— Кушать подано, — сказал дворецкий.
Племянник мой Бренсепт провел обед как бы в трансе. Он отрешенно ворошил еду и настолько не принимал участия в беседе, что случайный наблюдатель счел бы его глухонемым. Мы не будем его осуждать, он был потрясен. Легко ли услышать, что твоя возлюбленная с кем-то обручена? Слова Мьюриел подействовали на него так, словно мул лягнул его в живот. Кроме того, он был совершенно растерян.
Начнем с того, что этот Эдвин не отличался красотой. Глядя на него, Бренсепт никак не мог понять его очарования. Лицо обычное, бессмысленное, да еше изуродованное моноклем.
Несомненно, полный дурак. Ничего не понимая, племянник решил спросить Мьюриел, как только представится случай.

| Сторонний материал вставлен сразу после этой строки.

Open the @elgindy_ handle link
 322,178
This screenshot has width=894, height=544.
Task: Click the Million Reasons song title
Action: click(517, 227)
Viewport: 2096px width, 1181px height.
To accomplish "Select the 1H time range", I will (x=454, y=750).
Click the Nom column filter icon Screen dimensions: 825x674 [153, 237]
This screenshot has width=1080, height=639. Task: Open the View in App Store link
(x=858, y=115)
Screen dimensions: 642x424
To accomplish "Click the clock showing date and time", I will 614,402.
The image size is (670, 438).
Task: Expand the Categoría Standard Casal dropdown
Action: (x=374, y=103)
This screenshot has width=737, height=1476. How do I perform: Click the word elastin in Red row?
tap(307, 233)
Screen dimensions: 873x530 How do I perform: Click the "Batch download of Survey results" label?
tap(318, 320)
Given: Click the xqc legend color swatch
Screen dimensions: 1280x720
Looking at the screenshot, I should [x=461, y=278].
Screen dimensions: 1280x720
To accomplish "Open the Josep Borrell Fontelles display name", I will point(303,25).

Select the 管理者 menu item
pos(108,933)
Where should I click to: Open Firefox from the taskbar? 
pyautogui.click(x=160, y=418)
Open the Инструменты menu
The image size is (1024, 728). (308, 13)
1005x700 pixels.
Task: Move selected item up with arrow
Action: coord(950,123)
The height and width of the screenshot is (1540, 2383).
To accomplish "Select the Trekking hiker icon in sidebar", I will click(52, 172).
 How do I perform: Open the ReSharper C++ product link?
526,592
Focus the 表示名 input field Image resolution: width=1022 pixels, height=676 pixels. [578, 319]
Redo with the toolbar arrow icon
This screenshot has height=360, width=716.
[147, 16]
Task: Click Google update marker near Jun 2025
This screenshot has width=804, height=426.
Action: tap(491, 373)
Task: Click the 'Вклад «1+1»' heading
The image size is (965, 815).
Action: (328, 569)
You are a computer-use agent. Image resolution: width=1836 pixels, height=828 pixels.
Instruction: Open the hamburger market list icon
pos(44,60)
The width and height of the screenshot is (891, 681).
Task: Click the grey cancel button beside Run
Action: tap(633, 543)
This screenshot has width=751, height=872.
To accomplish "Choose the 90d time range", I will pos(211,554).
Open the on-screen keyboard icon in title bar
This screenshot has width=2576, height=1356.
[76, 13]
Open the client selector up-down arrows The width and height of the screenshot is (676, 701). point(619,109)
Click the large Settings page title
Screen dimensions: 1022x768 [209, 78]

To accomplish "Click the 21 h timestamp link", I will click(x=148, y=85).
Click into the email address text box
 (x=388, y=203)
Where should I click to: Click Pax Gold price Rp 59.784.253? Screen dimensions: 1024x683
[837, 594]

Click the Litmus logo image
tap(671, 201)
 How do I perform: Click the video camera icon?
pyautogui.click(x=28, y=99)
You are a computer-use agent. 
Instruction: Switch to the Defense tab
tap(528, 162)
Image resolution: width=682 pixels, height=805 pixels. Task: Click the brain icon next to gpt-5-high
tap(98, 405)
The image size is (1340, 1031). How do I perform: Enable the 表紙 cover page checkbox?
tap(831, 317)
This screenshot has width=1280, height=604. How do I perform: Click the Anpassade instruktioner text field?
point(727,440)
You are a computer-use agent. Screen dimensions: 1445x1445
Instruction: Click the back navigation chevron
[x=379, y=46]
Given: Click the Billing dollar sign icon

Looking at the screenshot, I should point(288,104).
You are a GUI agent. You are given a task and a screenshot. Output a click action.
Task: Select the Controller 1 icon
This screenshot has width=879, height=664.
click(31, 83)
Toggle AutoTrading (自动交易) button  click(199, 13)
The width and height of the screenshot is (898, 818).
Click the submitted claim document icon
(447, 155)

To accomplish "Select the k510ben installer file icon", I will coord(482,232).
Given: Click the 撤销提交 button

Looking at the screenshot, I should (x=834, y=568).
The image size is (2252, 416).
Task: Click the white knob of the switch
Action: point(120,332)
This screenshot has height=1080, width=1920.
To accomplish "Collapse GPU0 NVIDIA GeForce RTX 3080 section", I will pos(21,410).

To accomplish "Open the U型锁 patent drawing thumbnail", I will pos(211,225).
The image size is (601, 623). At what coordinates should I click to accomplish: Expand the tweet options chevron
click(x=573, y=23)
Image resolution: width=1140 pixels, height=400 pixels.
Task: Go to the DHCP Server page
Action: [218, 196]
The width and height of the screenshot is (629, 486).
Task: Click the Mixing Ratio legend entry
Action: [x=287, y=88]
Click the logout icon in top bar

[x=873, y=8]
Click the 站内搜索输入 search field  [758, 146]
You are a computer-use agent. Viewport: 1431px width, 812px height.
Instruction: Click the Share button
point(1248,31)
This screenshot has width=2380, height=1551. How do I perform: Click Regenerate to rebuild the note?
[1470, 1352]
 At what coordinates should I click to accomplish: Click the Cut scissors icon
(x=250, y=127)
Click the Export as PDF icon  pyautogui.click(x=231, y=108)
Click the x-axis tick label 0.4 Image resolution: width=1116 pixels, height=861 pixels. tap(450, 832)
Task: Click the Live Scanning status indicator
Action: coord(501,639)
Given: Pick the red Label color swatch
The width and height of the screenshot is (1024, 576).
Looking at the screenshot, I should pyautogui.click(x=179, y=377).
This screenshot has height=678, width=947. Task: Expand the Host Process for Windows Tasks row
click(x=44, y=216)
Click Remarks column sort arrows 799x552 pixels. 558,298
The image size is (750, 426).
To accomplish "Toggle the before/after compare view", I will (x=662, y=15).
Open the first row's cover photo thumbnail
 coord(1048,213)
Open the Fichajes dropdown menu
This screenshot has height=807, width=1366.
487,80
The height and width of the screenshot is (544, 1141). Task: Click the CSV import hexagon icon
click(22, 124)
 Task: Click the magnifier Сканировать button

Представился он только назавтра, перед ланчем. Все утро ушло на зарисовки к портрету. Первые впечатления не обманули, работа требовала редкого мужества. В сущности, приходилось изображать человека, который, по своим соображениям, залег за стогом сена.
Такие чувства придали голосу горечь, и Бренсепт достаточно горько сказал «Пип-пип».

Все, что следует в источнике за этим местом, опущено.